Wachovia Brokerage Chief Quits over Role in Prudential’s Market-Timing Scandal

Oct. 29–The chief of Wachovia Securities’ brokerage group stepped down yesterday, amid regulatory inquiries into his role in the market-timing scandal at Prudential Securities, which merged withWachovia in July.

Michael J. Rice, 37, well known on Wall Street for running Prudential’s brokerage operation, announced internally that he was leaving the firm, after championing the combination with Wachovia only a few months ago.

He is taking a post at his former parent company, insurer Prudential Financial Inc., spokesman Jim Gorman said, as a senior managing director “working on Prudential Securities legacy issues.”

Newark-based Prudential has a 38 percent stake in the combined brokerage.
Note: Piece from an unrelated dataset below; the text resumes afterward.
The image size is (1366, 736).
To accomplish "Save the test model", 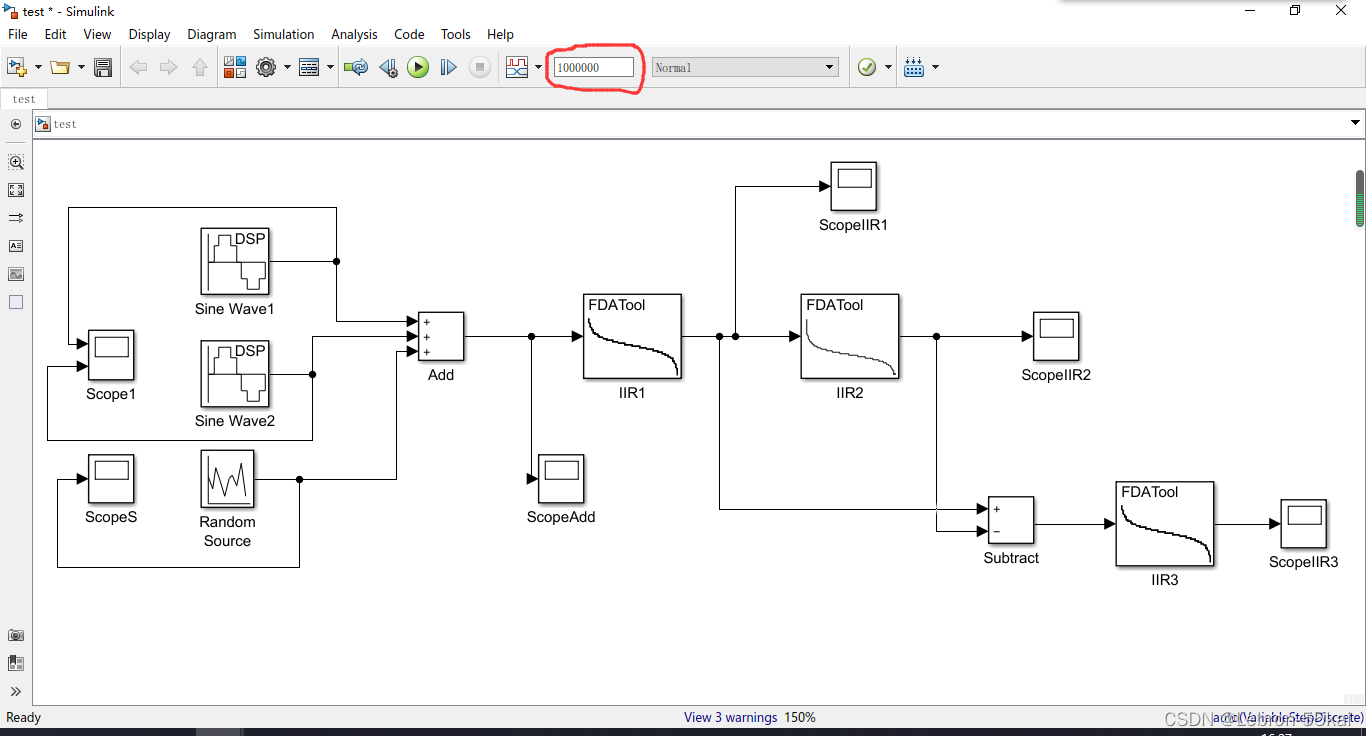I will [103, 67].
Prudential and Wachovia spokesmen said Rice had made a “personal decision” to leave the brokerage, in part because he did not want to move to Wachovia’s Richmond headquarters.

But two lawyers involved in the investigation of Prudential’s mutual fund market-timing activity in Boston and New York said Wachovia had asked Rice to leave.

Rice has received a subpoena from the Securities and Exchange Commission, said a regulator working on the case, and other regulators say they plan to interview him.

Many big names in the investment business have been snared in the market timing investigations, including Putnam Investments in Boston, Janus Capital Group Inc. in Denver, and Bank of America Corp.’s NationsFunds in Charlotte, N.C.

In many of these cases, regulators are focusing not only on brokers or portfolio managers who timed funds to put money in their own pockets, but on the senior executives who permitted the abuses to take place.

A month ago, 10 Prudential Securities stockbrokers in Boston and New York, and two managers, were asked to resign as a result of heavy market timing in funds. The firm is under investigation by the SEC, the Massachusetts Securities Division, the National Association of Securities Dealers, and New York Attorney General Eliot Spitzer. In his complaint, Spitzer named a New York hedge fund, Canary Capital Partners, and provided evidence that top executives at Janus and Bank of America had permitted improper trading.

Lehman Brothers bank analyst Jason Goldberg said Wachovia is looking to steer clear of the problems plaguing Prudential. Of Rice, he said, “To the extent that this guy is tainted, it looks like they’re trying to deflect any attention away from the new Wachovia Securities and keep it at Prudential.”

James Donley, formerly head of Wachovia’s Atlantic Coast region, will succeed Rice, a spokesman said.